** Opening Listed entries block **
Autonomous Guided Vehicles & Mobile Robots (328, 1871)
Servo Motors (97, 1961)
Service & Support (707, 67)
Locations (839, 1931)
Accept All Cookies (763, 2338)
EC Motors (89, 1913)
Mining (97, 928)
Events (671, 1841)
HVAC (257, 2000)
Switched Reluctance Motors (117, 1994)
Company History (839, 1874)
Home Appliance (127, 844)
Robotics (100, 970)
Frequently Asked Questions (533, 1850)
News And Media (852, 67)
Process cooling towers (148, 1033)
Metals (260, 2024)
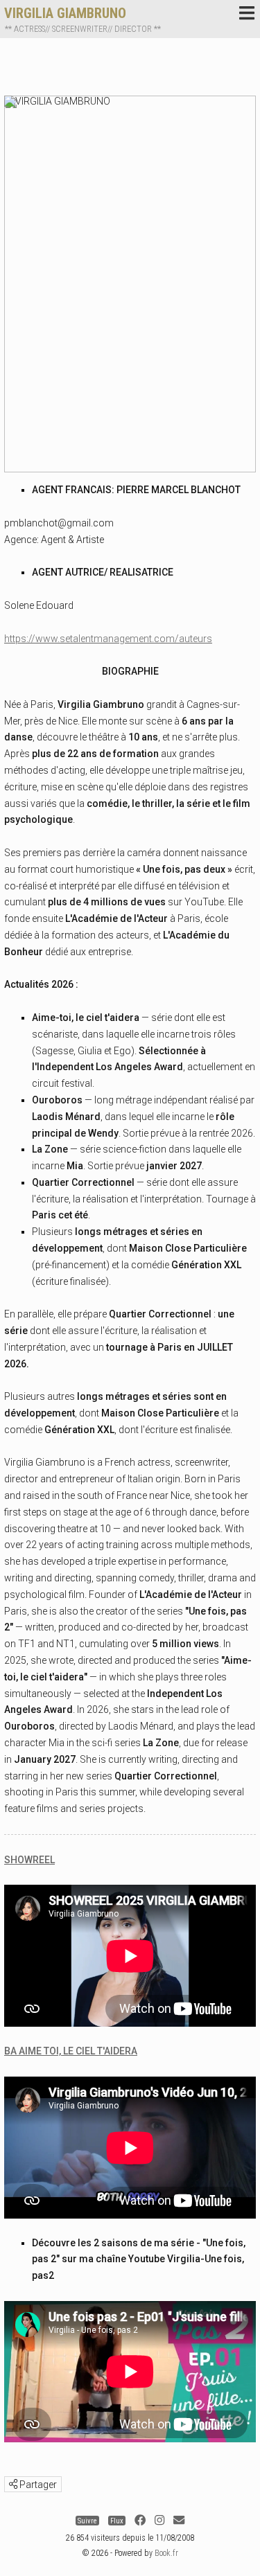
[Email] (178, 2520)
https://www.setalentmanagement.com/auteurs (108, 638)
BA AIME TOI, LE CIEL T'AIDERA (70, 2051)
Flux (116, 2520)
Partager (37, 2484)
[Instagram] (159, 2520)
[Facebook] (140, 2520)
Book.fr (166, 2553)
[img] (13, 2484)
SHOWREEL (29, 1859)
** Closing Listed entries block **
▶ [Prompt]:
Transcribe the whole listing exactly. Pictures stay out of your copy.

▶ [Output for this exercise]:
Autonomous Guided Vehicles & Mobile Robots (328, 1871)
Servo Motors (97, 1961)
Service & Support (707, 67)
Locations (839, 1931)
Accept All Cookies (763, 2338)
EC Motors (89, 1913)
Mining (97, 928)
Events (671, 1841)
HVAC (257, 2000)
Switched Reluctance Motors (117, 1994)
Company History (839, 1874)
Home Appliance (127, 844)
Robotics (100, 970)
Frequently Asked Questions (533, 1850)
News And Media (852, 67)
Process cooling towers (148, 1033)
Metals (260, 2024)
[Email] (178, 2520)
https://www.setalentmanagement.com/auteurs (108, 638)
BA AIME TOI, LE CIEL T'AIDERA (70, 2051)
Flux (116, 2520)
Partager (37, 2484)
[Instagram] (159, 2520)
[Facebook] (140, 2520)
Book.fr (166, 2553)
[img] (13, 2484)
SHOWREEL (29, 1859)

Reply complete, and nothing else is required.